> [Instrução A] No trecho sobre a carta de Flaubert, reescreva de forma mais concisa o parágrafo que começa com “O autor de Madame Bovary foi um livro aberto” e mantenha seus fatos principais.

A carta de Flaubert que inspirou “Memórias de Adriano”

Por Manuel Llorente



 
“Quando os Deuses tinham deixado de existir e o Cristo ainda não viera, houve um momento único na história, entre Cícero a Marco Aurélio, em que o homem ficou sozinho.” Este fragmento da carta que Gustave Flaubert escreveu em 1861 (?) para Edna Roger des Genettes foi o que despertou em Marguerite Yourcenar a ideia que a levou escrever Memórias de Adriano (1951), seu romance mais conhecido. Assim pensou a escritora francesa: “Muito da minha vida passaria na tentativa de definir, depois de retratar, este homem sozinho e, ao mesmo tempo, ligado a tudo”.
 
O autor de Madame Bovary foi um livro aberto. Ao longo das quase 4.500 cartas preservadas, deixou amostras de como progredia, muito lentamente, em seus romances, as decepções, os projetos, as reflexões literárias ou mundanas. Devem ser lidas ao mesmo tempo que seus livros para compreender a complexidade de um escritor solitário, tenaz e desencantado. E durante anos marginalizado, até que em meados do século passado começou a ser celebrado. Mario Vargas Llosa, um fervoroso admirador, escreveu de maneira muito clara: “Madame Bovary inaugura o romance moderno e estabelece as bases para a grande revolução narrativa que anos mais tarde seria protagonizada por um Marcel Proust, um James Joyce, uma Virginia Woolf, um Franz Kafka e um Thomas Mann. Até Flaubert, o romance era considerado um gênero comum.”

> [Instrução B] Apresente toda a listagem abaixo como tabela Markdown, com as colunas “Nº” (número da linha) e “Linha” (o texto da linha), sem as linhas em branco. Deixe as imagens fora da resposta.

> [Dados]
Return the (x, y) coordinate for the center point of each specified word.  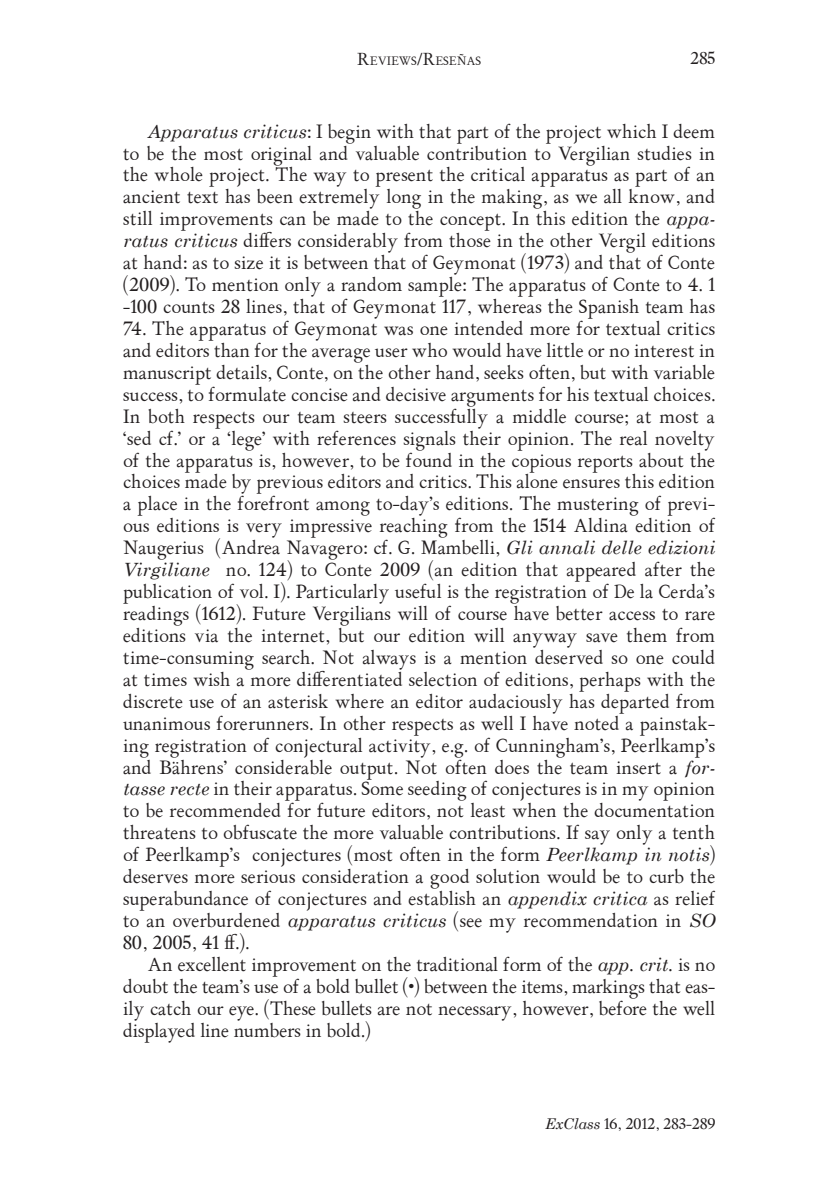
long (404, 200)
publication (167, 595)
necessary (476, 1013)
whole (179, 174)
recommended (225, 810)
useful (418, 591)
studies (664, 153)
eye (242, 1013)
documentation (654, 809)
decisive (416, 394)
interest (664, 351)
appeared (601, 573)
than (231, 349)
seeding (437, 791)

> [Resposta A] O autor de Madame Bovary mostrou-se um livro aberto nas quase 4.500 cartas preservadas. Nelas registrou o lento avanço de seus romances, suas decepções, projetos e reflexões literárias ou mundanas. Lidas junto com seus livros, revelam um escritor solitário, tenaz e desencantado, marginalizado por anos e celebrado apenas a partir de meados do século passado. Para Mario Vargas Llosa, Madame Bovary inaugura o romance moderno e lança as bases da revolução narrativa de Proust, Joyce, Woolf, Kafka e Mann. Antes de Flaubert, o romance era considerado um gênero comum.

> [Resposta B]
| Nº | Linha |
|---|---|
| 1 | Return the (x, y) coordinate for the center point of each specified word.   |
| 2 | long (404, 200) |
| 3 | publication (167, 595) |
| 4 | necessary (476, 1013) |
| 5 | whole (179, 174) |
| 6 | recommended (225, 810) |
| 7 | useful (418, 591) |
| 8 | studies (664, 153) |
| 9 | eye (242, 1013) |
| 10 | documentation (654, 809) |
| 11 | decisive (416, 394) |
| 12 | interest (664, 351) |
| 13 | appeared (601, 573) |
| 14 | than (231, 349) |
| 15 | seeding (437, 791) |